MARS: A Multi-Agent Framework Incorporating Socratic Guidance for Automated Prompt Optimization
The basic question-answering format of large language models involves inputting a prompt and receiving a response, and the quality of the prompt directly impacts the effectiveness of the response. Automated Prompt Optimization (APO) aims to break free from the cognitive biases of manually designed prompts and explores a broader design space for prompts. However, existing APO methods suffer from limited flexibility of fixed templates and inefficient search in prompt spaces as key issues. To this end, we propose a Multi-Agent framework IncorpoRating Socratic guidance (MARS)1, which utilizes multi-agent fusion technology for automatic planning, with gradual continuous optimization and evaluation. Specifically, MARS comprises seven agents, each with distinct functionalities, which autonomously use the Planner to devise an optimization path that ensures flexibility. Additionally, it employs a Teacher-Critic-Student Socratic dialogue pattern to iteratively optimize the prompts while conducting effective search. We conduct extensive experiments on various datasets to validate the effectiveness of our method, and perform additional analytical experiments to assess the model’s advancement as well as the interpretability.
Introduction. Large language models (LLMs) such as GPT- 4 (Achiam et al., 2023) and Deepseek-R1 (Guo et al., 2025) provide robust support for thousands of natural language processing tasks. By providing a natural language prompt that includes instructions and a task description, LLMs can quickly adapt and respond (Lin et al., 2025). Consequently, the quality of the prompt is of critical importance, leading to wide interest in Automated Prompt Optimization (APO) (Pryzant et al., 2023). As shown in Figure 1, we provide LLMs with three different inputs for the word sorting task: a zero-shot prompt, a Chain of Thought (CoT) prompt, and our optimized prompt. The responses are produced in a markedly distinct way. Specifically, the zero-shot prompt incorrectly identifies the alterate as the more common word alternate. However, the task requires faithfully preserving the given sequence of words rather than correcting them. With the CoT prompt, the sorting remains incorrect because the LLM does not fully grasp the sorting task and the word sequence.

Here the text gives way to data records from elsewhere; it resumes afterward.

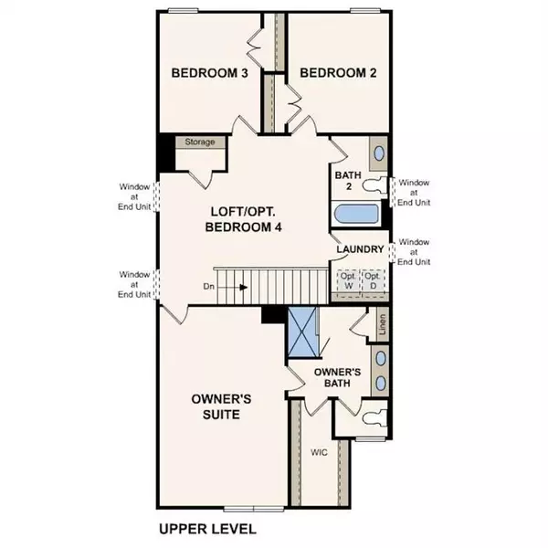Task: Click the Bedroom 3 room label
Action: [x=209, y=73]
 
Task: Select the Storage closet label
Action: [x=200, y=142]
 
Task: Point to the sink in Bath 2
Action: [x=376, y=152]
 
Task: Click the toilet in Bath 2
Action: [x=374, y=186]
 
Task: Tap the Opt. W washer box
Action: [x=348, y=280]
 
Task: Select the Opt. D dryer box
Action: [x=373, y=280]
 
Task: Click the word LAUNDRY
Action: [x=358, y=249]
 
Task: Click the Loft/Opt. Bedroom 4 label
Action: [x=242, y=219]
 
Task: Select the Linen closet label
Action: [x=383, y=323]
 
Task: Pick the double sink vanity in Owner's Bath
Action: [x=380, y=369]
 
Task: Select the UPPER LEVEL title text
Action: [x=207, y=529]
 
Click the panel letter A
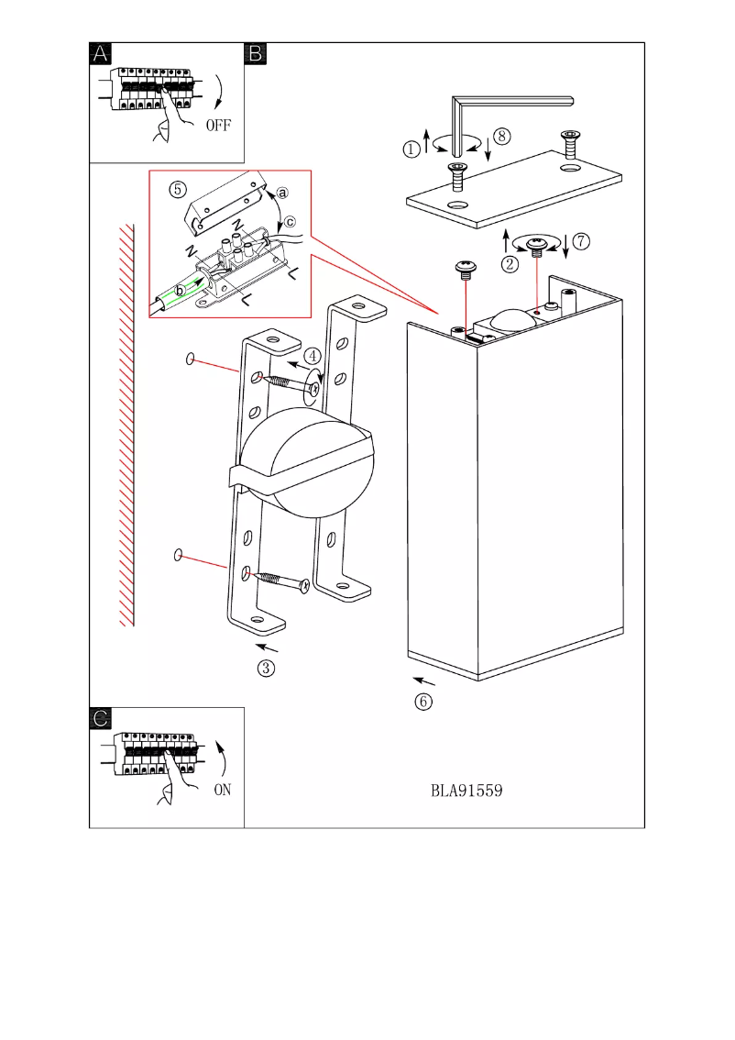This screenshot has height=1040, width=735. point(102,54)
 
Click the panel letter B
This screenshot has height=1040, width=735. point(256,54)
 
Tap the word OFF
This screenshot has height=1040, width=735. point(219,126)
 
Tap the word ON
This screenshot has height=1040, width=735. point(222,791)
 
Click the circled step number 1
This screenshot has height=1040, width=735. point(412,146)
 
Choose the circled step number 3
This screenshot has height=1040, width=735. point(265,668)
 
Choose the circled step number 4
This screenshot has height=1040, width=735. point(313,355)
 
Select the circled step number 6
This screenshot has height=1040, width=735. point(422,702)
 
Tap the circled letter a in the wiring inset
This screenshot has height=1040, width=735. point(282,193)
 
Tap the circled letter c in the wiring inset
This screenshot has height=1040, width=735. point(291,220)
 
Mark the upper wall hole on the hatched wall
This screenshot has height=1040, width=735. point(190,360)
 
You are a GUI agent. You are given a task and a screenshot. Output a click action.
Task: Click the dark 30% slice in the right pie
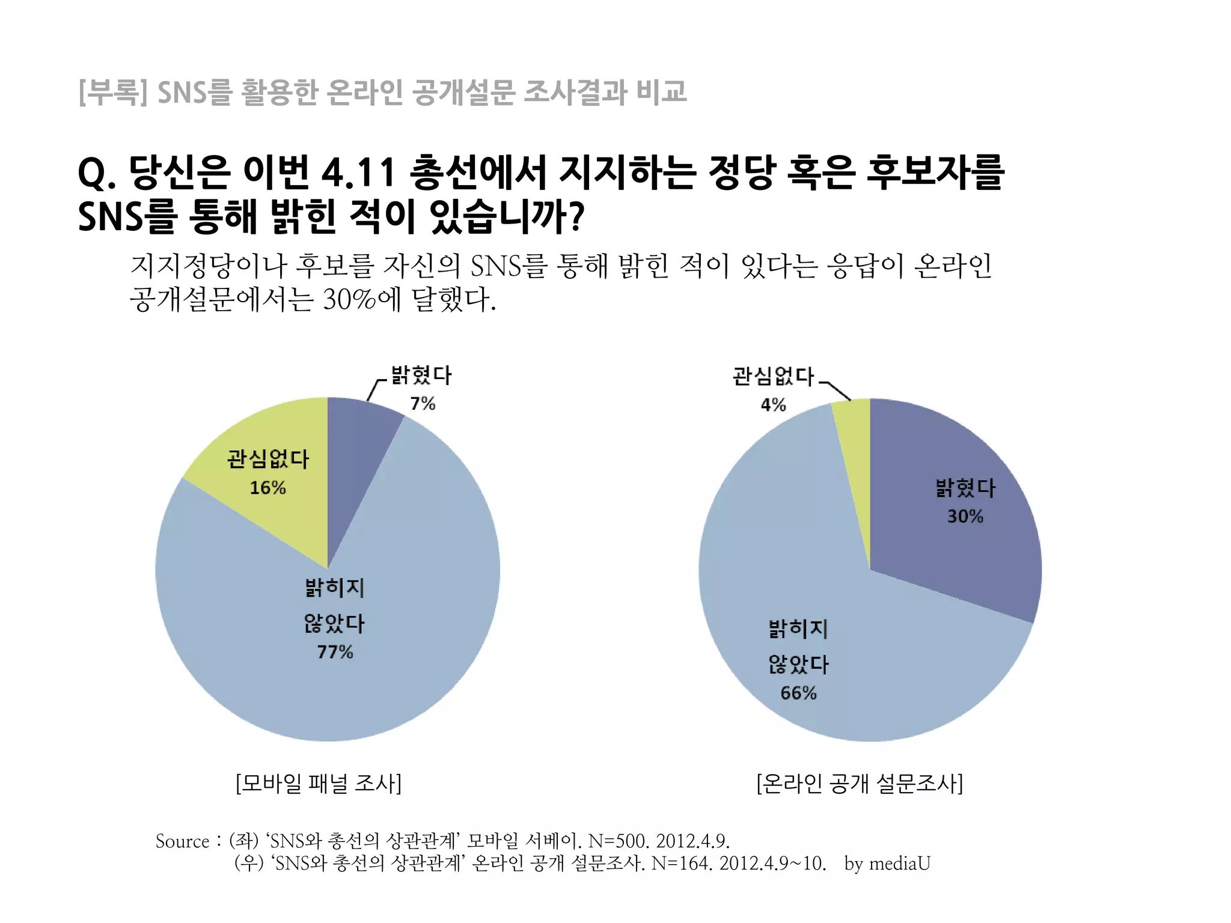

Discussion / Conclusion. This study introduces a MARS method. Specifically, we develop a multi-agent framework incorporating Socratic guidance that includes a Planner agent and six task-specific agents for APO. First, to tackle the issue of limited flexibility of fixed templates, we utilize the Planner agent to autonomously design optimization paths for various tasks, ensuring that each task adheres to its own specific optimization trajectory. Next, we employ a Teacher-Critic-Student Socratic guidance dialogue pattern to iteratively refine the prompts while address the issue of inefficient search in prompt spaces. Finally, we validate the optimized prompts within the Target agent and iterate until the optimal prompt is identified. We conduct extensive experiments across a range of general tasks and domain-specific datasets to assess the effectiveness of MARS and explore the interpretability of the optimization process and results.